▶ **Work request**: Locate each line in the records containing "trash". Copy it.

═══

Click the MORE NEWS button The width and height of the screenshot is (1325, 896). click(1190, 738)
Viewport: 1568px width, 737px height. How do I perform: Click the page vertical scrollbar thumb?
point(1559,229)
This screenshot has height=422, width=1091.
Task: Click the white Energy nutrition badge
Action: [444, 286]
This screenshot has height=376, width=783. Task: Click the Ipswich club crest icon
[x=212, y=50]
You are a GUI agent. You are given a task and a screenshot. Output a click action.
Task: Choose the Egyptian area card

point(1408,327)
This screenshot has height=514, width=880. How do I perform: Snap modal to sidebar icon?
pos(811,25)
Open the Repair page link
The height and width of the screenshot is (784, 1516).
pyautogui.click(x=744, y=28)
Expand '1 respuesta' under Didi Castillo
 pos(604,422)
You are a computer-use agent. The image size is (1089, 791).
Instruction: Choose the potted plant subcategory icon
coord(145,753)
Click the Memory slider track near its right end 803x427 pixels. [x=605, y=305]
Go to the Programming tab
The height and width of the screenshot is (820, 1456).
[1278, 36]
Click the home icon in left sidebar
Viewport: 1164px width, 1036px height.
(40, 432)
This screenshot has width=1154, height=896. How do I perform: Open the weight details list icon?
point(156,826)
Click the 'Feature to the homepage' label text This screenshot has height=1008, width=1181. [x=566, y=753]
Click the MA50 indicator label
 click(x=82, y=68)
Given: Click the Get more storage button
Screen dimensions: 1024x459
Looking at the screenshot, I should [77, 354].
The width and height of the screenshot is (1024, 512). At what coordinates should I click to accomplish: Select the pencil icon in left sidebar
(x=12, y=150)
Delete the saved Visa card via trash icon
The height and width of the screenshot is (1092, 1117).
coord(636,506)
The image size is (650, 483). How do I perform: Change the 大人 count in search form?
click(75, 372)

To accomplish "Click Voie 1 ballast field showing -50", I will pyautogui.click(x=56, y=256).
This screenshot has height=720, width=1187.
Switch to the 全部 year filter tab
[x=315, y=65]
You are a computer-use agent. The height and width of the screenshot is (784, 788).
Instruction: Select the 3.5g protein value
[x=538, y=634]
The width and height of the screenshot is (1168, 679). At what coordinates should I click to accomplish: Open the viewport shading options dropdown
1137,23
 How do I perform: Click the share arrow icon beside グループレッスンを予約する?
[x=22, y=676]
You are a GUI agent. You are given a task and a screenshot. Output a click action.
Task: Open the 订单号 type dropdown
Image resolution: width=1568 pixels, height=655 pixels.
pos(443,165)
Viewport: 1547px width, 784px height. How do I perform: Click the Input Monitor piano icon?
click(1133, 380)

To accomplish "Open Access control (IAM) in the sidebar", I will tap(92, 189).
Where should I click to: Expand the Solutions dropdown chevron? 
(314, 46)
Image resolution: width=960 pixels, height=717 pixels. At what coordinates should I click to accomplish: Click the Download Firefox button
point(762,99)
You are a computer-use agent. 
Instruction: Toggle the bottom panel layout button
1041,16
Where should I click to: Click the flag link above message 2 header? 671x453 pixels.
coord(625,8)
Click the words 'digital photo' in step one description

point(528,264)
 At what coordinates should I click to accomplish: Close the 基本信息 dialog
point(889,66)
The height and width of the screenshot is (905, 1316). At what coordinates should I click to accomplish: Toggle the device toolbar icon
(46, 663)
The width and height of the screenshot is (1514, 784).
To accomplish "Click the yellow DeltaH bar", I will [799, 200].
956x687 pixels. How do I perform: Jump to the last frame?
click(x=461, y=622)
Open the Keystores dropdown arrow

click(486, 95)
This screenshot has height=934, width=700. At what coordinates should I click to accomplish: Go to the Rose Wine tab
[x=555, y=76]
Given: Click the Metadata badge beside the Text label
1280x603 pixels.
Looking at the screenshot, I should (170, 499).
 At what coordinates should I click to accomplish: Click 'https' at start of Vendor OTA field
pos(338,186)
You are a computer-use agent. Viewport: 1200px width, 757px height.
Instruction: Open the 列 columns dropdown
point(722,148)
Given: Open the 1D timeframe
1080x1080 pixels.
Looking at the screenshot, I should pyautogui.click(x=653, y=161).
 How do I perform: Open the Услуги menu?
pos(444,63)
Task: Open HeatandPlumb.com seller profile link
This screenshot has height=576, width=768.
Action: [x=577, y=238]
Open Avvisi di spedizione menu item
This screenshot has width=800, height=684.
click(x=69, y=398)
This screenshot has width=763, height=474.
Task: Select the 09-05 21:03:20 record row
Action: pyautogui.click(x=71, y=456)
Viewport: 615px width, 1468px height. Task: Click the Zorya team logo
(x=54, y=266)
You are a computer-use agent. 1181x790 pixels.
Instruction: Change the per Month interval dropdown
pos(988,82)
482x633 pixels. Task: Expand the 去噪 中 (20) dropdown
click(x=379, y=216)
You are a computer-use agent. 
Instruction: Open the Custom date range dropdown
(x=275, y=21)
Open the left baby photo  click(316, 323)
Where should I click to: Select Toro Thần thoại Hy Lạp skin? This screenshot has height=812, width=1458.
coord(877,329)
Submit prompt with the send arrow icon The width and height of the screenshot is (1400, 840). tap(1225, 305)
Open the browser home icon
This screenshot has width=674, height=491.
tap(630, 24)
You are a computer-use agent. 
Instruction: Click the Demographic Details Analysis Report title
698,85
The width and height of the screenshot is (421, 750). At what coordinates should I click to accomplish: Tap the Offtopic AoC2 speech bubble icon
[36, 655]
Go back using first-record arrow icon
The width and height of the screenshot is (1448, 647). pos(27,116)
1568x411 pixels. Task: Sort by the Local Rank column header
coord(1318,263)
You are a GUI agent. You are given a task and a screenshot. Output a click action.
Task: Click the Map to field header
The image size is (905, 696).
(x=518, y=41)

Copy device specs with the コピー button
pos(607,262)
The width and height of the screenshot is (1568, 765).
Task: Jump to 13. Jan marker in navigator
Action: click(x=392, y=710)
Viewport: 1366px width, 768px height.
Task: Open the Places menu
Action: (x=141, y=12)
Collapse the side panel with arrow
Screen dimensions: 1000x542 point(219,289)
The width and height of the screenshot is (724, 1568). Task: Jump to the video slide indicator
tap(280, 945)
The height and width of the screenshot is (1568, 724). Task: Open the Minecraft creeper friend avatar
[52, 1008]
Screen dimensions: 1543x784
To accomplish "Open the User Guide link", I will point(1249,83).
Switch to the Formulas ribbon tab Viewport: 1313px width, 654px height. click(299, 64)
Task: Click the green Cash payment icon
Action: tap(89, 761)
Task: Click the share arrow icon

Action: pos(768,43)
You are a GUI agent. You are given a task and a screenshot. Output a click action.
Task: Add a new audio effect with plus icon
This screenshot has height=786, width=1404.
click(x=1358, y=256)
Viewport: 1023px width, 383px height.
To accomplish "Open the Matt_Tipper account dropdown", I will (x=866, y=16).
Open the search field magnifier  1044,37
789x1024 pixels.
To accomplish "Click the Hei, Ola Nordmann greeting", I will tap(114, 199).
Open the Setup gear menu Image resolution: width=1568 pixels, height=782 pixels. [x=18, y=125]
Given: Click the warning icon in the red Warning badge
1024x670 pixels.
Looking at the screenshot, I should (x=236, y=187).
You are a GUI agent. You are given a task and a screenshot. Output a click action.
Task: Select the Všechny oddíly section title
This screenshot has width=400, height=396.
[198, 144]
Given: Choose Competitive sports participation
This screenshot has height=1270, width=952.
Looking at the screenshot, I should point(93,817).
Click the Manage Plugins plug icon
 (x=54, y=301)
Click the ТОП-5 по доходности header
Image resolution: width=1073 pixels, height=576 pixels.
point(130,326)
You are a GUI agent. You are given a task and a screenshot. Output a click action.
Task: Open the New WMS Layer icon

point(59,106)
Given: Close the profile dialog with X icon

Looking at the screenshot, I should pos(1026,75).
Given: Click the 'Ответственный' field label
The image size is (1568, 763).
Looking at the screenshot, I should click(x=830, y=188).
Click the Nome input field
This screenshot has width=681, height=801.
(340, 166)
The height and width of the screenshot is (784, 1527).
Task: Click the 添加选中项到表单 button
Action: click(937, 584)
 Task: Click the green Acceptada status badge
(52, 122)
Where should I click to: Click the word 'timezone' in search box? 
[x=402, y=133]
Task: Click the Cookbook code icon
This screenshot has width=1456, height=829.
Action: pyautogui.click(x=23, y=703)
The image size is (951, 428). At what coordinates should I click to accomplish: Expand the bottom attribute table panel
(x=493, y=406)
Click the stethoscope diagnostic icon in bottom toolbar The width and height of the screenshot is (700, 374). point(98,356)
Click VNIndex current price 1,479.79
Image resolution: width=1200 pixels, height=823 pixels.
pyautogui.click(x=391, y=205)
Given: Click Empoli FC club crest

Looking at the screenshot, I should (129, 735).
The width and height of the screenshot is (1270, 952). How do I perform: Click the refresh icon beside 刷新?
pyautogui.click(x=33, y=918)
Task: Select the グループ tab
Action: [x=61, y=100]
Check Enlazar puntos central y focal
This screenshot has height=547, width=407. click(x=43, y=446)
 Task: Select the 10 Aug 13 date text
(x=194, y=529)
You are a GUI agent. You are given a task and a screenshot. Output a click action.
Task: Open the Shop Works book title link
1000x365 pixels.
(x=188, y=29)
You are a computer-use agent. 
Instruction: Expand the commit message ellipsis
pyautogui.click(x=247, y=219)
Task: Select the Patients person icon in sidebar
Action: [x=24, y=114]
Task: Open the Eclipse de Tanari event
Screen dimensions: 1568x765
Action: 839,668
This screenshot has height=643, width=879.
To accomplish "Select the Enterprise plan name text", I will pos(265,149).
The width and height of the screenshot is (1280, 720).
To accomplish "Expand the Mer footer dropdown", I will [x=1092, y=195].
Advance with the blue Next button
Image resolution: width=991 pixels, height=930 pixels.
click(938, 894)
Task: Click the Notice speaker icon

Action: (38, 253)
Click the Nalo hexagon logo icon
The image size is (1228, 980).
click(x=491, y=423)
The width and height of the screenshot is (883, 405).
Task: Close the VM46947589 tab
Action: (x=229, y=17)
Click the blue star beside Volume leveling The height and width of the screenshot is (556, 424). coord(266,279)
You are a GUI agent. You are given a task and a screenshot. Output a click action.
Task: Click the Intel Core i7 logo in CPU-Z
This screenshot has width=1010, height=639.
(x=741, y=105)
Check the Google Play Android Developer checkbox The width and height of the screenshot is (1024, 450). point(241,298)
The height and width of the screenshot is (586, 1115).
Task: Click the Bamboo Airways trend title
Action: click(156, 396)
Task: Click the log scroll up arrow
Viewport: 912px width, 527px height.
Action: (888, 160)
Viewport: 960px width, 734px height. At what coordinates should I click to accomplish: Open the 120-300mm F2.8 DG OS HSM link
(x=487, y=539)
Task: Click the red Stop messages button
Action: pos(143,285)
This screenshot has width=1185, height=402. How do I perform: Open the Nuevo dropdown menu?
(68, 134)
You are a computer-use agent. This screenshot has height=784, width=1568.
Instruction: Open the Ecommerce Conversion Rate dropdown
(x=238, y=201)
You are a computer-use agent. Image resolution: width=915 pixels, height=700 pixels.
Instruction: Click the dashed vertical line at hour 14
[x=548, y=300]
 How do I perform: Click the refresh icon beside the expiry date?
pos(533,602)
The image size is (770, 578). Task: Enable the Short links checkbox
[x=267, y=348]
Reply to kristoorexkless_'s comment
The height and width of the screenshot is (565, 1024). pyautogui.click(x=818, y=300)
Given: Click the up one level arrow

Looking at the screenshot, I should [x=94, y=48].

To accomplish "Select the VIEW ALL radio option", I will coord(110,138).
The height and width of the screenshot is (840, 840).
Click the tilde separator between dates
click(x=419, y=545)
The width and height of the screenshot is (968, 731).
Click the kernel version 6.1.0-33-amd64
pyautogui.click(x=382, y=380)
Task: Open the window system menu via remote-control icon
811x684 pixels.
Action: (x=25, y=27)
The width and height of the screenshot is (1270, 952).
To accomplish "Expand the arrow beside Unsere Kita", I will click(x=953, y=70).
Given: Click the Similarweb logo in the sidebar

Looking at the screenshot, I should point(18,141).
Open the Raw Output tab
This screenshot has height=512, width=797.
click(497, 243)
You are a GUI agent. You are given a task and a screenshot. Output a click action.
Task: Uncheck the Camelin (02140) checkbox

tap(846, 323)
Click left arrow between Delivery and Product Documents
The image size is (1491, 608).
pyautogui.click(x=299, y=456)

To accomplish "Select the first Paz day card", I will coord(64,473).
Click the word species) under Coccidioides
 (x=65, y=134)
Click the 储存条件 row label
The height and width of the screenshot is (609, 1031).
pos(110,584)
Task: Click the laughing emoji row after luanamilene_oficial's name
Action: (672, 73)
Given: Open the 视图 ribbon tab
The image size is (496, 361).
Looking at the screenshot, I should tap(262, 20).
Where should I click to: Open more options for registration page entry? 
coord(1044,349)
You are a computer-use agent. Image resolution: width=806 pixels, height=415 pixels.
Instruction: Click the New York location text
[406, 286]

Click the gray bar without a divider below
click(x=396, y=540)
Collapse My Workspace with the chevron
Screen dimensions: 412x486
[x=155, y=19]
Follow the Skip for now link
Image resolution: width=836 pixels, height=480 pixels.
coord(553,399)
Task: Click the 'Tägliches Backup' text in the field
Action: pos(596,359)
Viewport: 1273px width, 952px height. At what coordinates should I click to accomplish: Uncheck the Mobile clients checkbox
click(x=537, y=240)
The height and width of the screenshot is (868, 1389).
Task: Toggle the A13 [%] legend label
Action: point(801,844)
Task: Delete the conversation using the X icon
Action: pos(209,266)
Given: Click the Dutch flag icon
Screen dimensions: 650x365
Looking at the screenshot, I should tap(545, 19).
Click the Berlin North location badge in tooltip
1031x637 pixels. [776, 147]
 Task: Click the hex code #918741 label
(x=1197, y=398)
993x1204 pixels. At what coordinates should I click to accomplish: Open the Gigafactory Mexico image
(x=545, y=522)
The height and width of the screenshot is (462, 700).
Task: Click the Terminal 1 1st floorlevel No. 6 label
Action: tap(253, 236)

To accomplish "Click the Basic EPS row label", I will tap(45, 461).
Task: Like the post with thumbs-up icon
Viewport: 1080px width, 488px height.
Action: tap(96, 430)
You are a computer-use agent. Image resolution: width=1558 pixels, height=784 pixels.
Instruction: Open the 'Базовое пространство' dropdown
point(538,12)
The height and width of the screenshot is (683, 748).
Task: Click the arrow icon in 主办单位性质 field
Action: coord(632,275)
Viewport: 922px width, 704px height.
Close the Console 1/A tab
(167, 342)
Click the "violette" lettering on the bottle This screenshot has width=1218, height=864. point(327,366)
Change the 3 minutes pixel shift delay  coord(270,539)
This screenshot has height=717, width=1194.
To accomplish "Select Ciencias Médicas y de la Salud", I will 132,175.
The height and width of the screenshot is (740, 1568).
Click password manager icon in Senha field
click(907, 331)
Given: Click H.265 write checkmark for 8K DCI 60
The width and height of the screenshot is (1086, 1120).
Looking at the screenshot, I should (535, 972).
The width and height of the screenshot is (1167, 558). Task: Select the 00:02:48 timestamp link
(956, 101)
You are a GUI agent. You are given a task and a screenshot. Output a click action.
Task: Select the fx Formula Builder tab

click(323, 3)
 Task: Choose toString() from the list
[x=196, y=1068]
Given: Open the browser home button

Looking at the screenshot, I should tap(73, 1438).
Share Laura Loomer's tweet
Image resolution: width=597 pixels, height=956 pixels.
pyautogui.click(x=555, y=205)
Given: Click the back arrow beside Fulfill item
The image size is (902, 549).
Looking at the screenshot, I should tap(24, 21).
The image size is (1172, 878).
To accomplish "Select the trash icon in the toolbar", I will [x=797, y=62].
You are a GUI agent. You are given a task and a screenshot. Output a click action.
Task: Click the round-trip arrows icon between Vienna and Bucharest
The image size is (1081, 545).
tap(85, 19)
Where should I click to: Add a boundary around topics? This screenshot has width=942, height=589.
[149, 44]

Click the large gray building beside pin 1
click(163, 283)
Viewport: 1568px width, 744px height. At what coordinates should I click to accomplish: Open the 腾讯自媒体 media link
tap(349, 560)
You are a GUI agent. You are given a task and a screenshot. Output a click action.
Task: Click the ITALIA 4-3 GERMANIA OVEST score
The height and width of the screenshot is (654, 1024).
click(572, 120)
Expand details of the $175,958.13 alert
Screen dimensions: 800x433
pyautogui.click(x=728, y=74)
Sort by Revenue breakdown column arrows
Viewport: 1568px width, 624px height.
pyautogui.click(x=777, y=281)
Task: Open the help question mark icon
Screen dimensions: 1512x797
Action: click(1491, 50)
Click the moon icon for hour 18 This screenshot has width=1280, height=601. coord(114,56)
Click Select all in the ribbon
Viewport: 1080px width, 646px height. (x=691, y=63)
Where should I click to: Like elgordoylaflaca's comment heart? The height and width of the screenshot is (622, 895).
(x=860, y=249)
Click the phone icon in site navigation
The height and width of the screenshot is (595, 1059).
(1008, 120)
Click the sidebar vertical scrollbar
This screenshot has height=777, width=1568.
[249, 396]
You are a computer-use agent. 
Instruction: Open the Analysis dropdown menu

═══

▶ **Solution below**:
Delete the saved Visa card via trash icon
To accomplish "Select the trash icon in the toolbar", I will [x=797, y=62].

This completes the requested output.